---------- Data to process ----------

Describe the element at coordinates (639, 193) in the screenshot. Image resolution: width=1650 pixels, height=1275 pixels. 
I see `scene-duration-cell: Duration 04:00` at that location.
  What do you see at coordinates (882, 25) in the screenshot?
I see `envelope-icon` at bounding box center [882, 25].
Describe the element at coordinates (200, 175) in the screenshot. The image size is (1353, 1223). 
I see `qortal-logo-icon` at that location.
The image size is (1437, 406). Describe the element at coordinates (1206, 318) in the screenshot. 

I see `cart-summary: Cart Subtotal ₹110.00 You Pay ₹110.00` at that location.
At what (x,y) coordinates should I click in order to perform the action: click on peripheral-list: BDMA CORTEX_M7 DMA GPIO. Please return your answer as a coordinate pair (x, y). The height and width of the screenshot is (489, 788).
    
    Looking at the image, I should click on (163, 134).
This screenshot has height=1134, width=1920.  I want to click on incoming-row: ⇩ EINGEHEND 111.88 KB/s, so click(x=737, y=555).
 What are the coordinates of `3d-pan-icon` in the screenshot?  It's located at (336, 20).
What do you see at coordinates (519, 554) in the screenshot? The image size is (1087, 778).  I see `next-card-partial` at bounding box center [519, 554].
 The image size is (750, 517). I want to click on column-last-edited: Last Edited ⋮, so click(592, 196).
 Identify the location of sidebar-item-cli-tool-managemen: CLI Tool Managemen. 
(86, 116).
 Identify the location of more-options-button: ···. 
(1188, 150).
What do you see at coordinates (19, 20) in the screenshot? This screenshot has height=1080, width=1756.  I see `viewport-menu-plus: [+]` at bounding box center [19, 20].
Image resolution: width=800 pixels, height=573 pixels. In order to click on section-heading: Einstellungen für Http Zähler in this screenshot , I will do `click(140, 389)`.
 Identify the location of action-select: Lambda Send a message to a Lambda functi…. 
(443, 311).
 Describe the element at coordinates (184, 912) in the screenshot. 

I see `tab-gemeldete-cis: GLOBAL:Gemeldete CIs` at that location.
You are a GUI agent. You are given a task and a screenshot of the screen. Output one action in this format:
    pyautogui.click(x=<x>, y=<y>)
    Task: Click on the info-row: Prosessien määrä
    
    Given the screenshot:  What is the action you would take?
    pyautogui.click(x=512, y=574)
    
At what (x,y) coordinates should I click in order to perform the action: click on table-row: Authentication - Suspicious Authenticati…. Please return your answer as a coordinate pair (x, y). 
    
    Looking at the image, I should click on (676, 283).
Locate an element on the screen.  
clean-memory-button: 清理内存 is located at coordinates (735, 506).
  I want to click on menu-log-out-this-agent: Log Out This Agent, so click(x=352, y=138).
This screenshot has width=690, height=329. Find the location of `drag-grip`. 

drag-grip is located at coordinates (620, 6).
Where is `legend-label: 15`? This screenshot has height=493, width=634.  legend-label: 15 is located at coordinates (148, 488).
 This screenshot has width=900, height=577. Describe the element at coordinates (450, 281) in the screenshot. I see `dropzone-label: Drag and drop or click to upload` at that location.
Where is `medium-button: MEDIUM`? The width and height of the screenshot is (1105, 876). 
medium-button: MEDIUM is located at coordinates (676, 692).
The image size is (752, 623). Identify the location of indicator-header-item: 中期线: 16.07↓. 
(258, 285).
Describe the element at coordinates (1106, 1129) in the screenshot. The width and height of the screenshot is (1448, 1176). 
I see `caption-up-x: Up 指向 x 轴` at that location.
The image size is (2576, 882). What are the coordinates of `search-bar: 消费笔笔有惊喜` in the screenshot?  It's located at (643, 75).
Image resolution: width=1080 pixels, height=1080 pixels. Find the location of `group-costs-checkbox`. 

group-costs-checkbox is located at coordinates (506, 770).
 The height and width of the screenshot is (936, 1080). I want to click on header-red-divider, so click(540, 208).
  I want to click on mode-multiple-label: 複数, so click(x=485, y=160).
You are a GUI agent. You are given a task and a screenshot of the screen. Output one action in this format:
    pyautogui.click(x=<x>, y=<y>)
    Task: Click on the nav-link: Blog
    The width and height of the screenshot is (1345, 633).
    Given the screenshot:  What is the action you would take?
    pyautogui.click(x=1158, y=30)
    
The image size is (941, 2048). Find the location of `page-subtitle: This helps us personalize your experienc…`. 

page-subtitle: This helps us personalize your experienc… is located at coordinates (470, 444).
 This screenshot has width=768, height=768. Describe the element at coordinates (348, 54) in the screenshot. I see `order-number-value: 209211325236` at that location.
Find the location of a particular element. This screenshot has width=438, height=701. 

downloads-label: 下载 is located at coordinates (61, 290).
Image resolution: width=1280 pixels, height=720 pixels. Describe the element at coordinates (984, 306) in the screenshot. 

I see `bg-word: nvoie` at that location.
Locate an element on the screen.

----------

Reproduce the items verbatim, starting at the line containing "Find the location of a" and continuing through the last line of the items, with both ends included.

Find the location of a particular element. This screenshot has width=438, height=701. 

downloads-label: 下载 is located at coordinates (61, 290).
Image resolution: width=1280 pixels, height=720 pixels. Describe the element at coordinates (984, 306) in the screenshot. 

I see `bg-word: nvoie` at that location.
Locate an element on the screen.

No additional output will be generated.